Assignment: In the listing below, locate the lines bearing the word "screenshot". Copy every one of them.

Exercise data:
====================
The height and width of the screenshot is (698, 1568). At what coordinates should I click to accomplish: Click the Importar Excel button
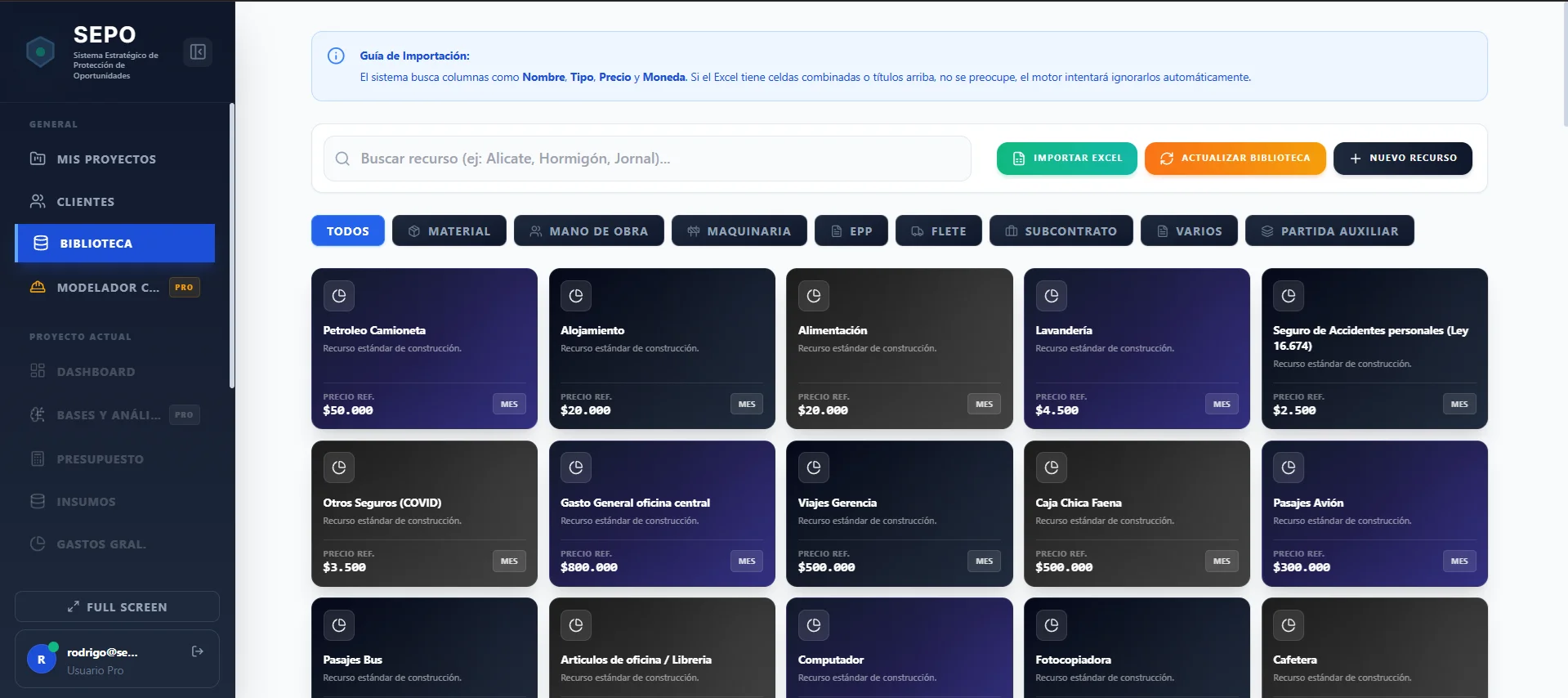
====================
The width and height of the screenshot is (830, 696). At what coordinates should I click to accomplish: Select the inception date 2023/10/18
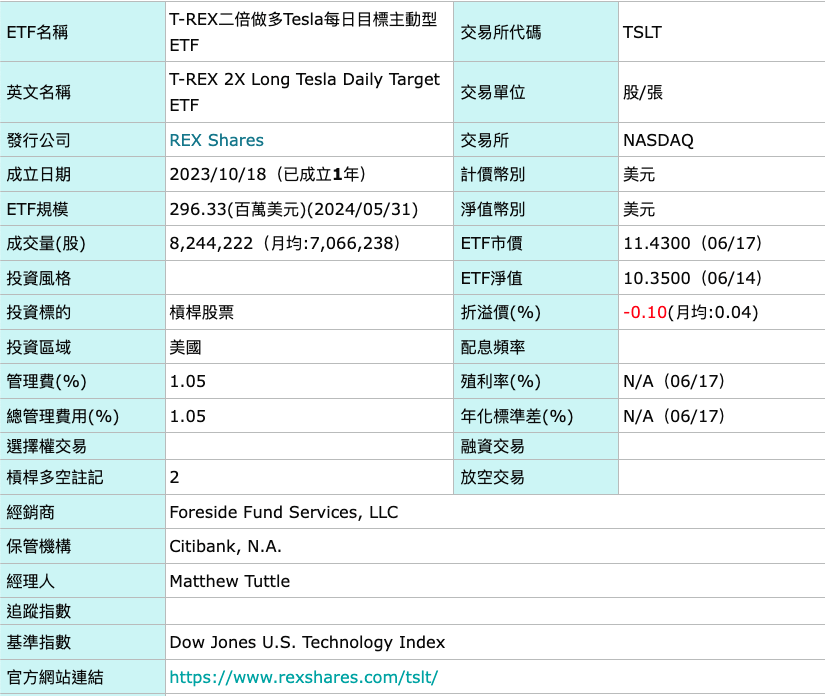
====================
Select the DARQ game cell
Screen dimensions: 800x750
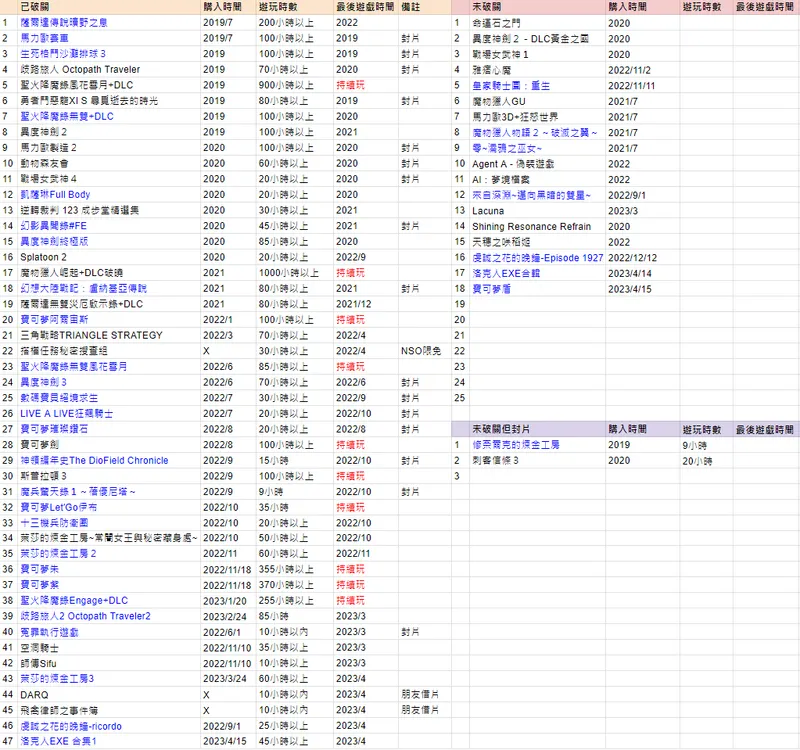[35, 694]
====================
Output of the exercise:
The height and width of the screenshot is (698, 1568). At what coordinates should I click to accomplish: Click the Importar Excel button
The width and height of the screenshot is (830, 696). At what coordinates should I click to accomplish: Select the inception date 2023/10/18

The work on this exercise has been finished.